### Page extract
•••••
In many articles, I have recommended using cognitive behavioral therapy as a way to address a range of mental health problems. I recommend this form of therapy/self-help in part because – after studying several different types of therapy during my degree and reading and writing about it in depth since – CBT stands out to me as the most logical and appears to be the most effective. But there is also another, more personal reason that I advocate CBT and that is that it has helped me greatly in the past. Specifically it helped me to get over a particular social anxiety that I had about using public urinals. By sharing my story, hopefully I can illustrate the effectiveness of this form of treatment and the general principles as they can be applied to a variety of mental health problems.
My inability to use public urinals when I was younger can probably partly be traced back to the delightful habit of children at my old school to push people whenever they were going to the toilet. We had one of those urinals that was essentially a big metal trough and so kids would run in and push you, forcing you to put your hand out to stop yourself falling and thus get it covered in toilet water. Charming.
This didn’t exactly help my mental state when peeing in public toilets and neither did my first experience of using one – when I unwittingly pulled by pants and trousers down and got laughed at. I’d only used cubicles up until the age of two or whatever… how was I supposed to know?
This then developed into a general heightened sense of anxiousness when using public loos which made me tell myself to hurry. This in turn resulted in me not being able to hurry and I then developed this script in my head that if I couldn’t pee quickly, people would start to think I was a weirdo. I got the idea in my brain that if I was just standing there, not peeing, people would think I was mad and had opted just to hang out in the men’s toilets for giggles.
•••••
### Using the information
1. In the account of overcoming urinal anxiety with CBT, what did children at the writer's old school do to people who were going to the toilet?
2. Resume the account of overcoming urinal anxiety with CBT, starting right after its last sentence.

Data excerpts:
•••••
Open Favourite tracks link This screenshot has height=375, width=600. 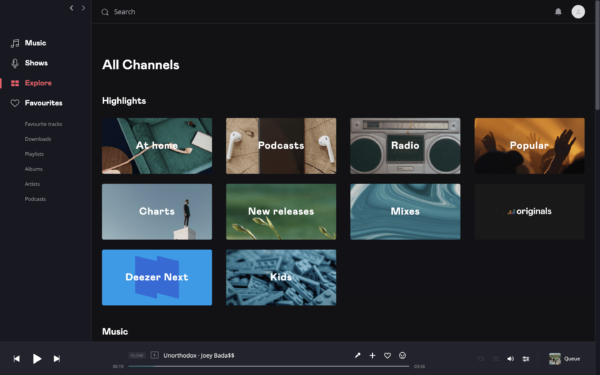[43, 124]
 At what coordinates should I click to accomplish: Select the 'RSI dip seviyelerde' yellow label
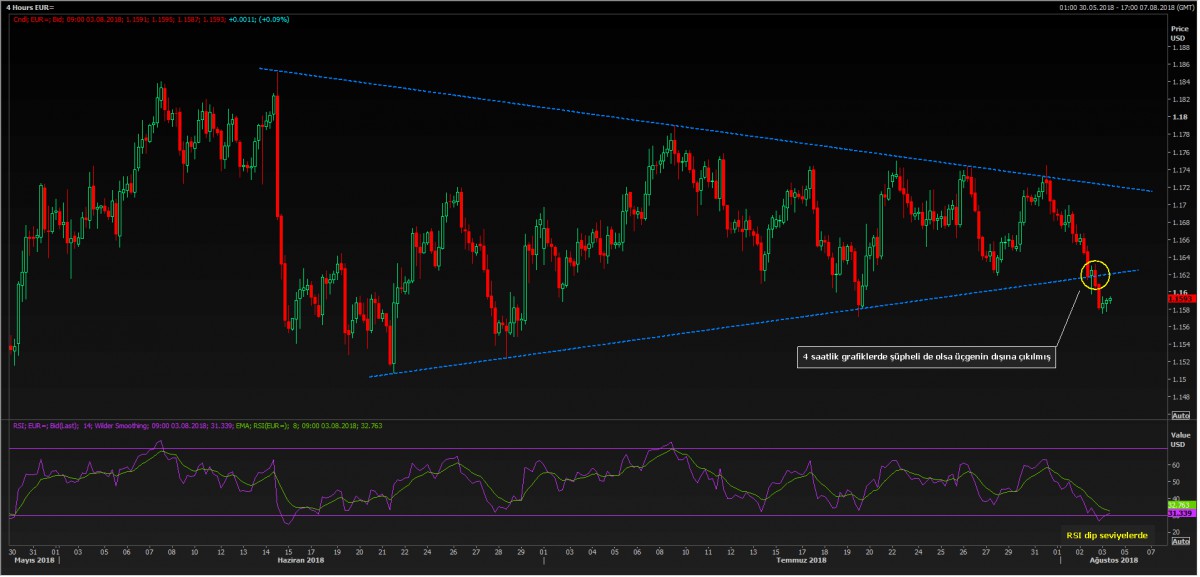tap(1107, 534)
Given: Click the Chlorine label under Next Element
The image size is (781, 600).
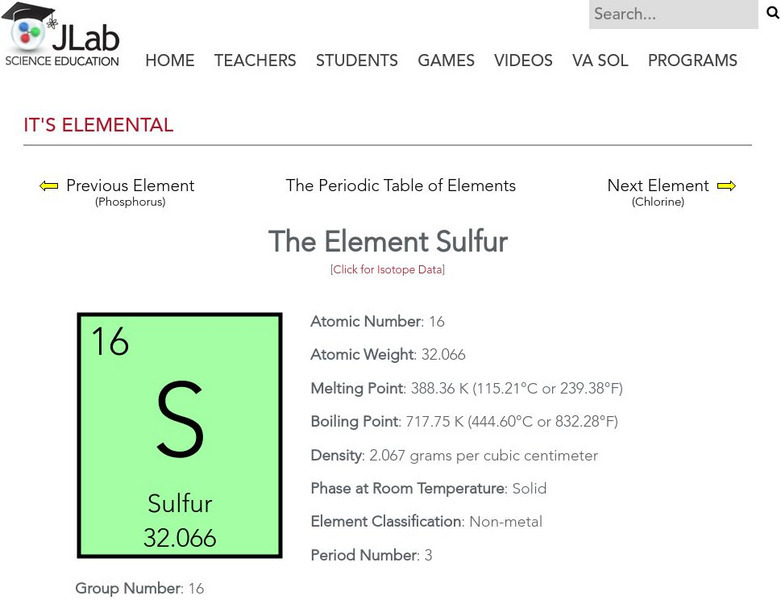Looking at the screenshot, I should pos(658,202).
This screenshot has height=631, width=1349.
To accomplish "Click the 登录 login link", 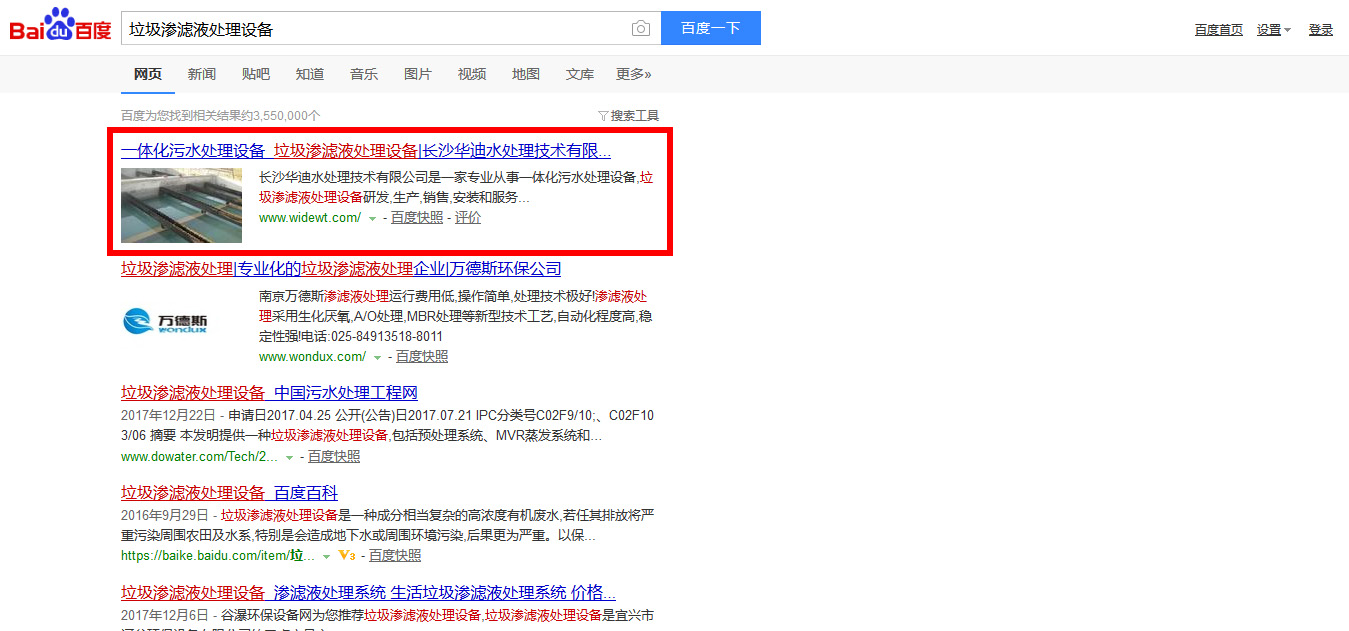I will click(1320, 30).
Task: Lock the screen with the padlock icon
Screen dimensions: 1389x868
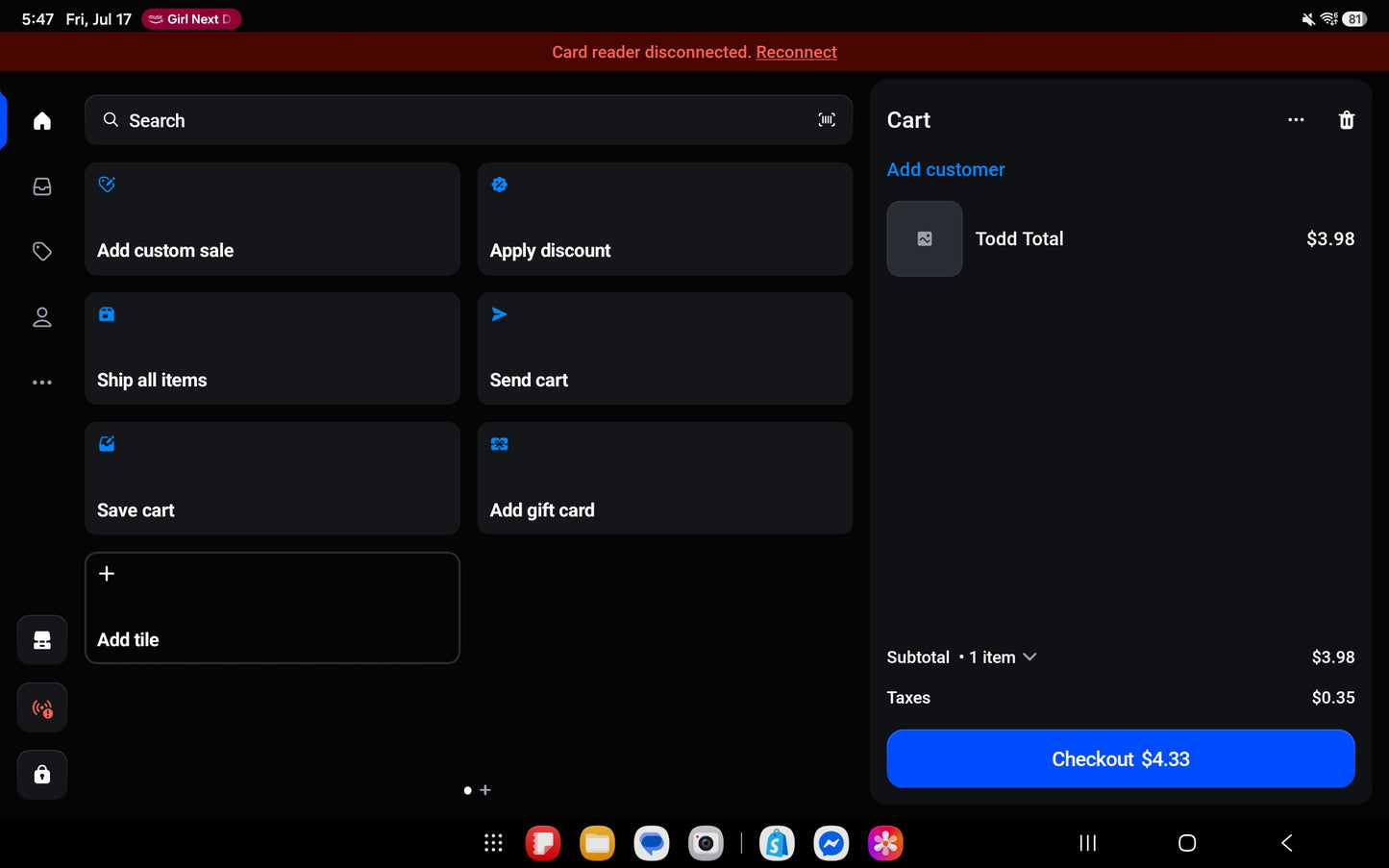Action: coord(42,775)
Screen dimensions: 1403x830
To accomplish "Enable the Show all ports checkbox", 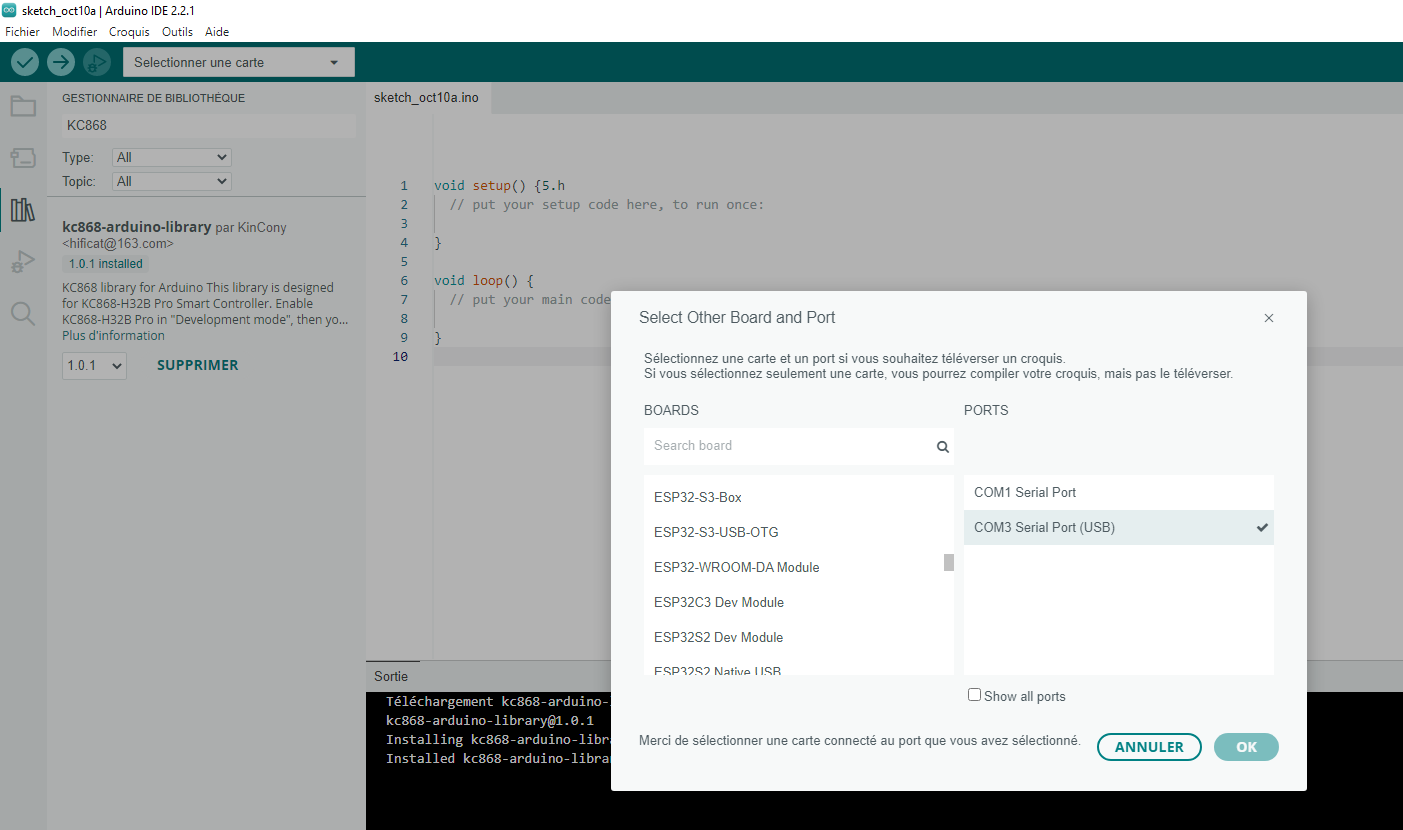I will [x=974, y=695].
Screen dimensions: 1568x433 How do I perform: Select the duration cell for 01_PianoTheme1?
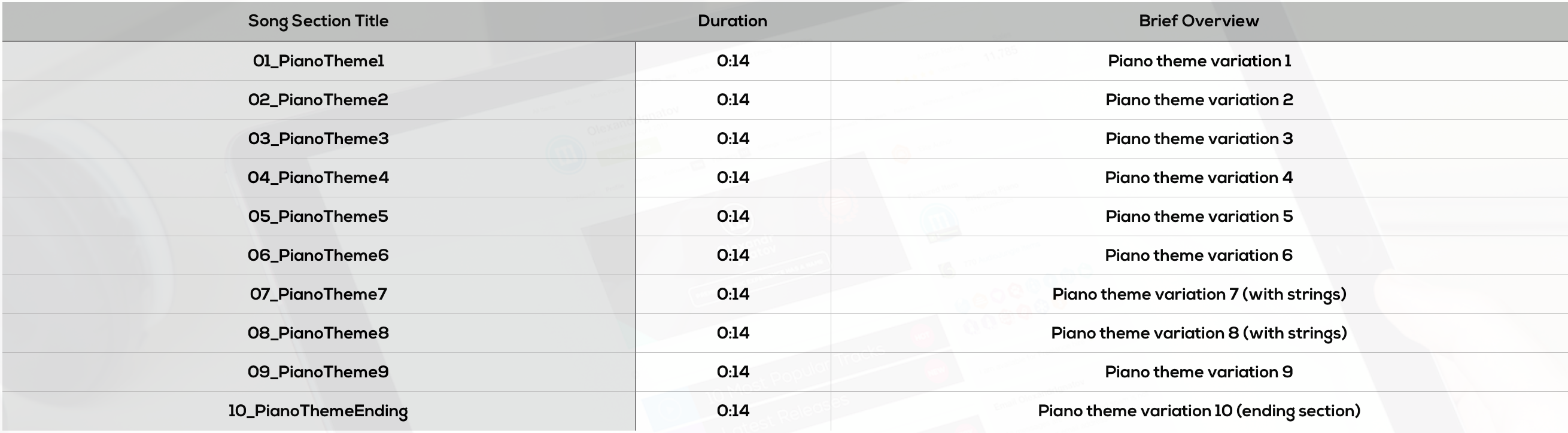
•••••
### Task-by-task outputs
1. They pushed them.

2.
Thus I would often end up going into the toilets, standing at the urinal for ten minutes, not using the loo and then doing my flies up to return to whatever I was doing still needing the loo. Then I had this whole other problem of not being able to go within the next hour in case my friends noticed. Yep, I was the picture of mental health. Eventually I just decided to always use cubicles, which was hardly particularly practical but did at least eliminate the problem.
Then in psychology I learned about cognitive behavioral therapy and how it worked. The idea was to identify the negative thought patterns that caused various unhealthy behaviors and then replace them with more positive beliefs. You could do this by first identifying the issues (mindfulness), then introducing healthier thought patterns (cognitive restructuring) and proving to yourself that your old ideas were nonsense (hypothesis testing).
I first applied this to my urinal issues while in the pub when I realized everyone was drunk and hardly likely to care how long I’d been in the toilet. Once I realized this I was able to pee freely and so I decided to tell myself that the people in the urinal were always drunk. In other words I would just imagine they were all wasted even if that weren’t true and this would then help to give me the confidence to urinate in public.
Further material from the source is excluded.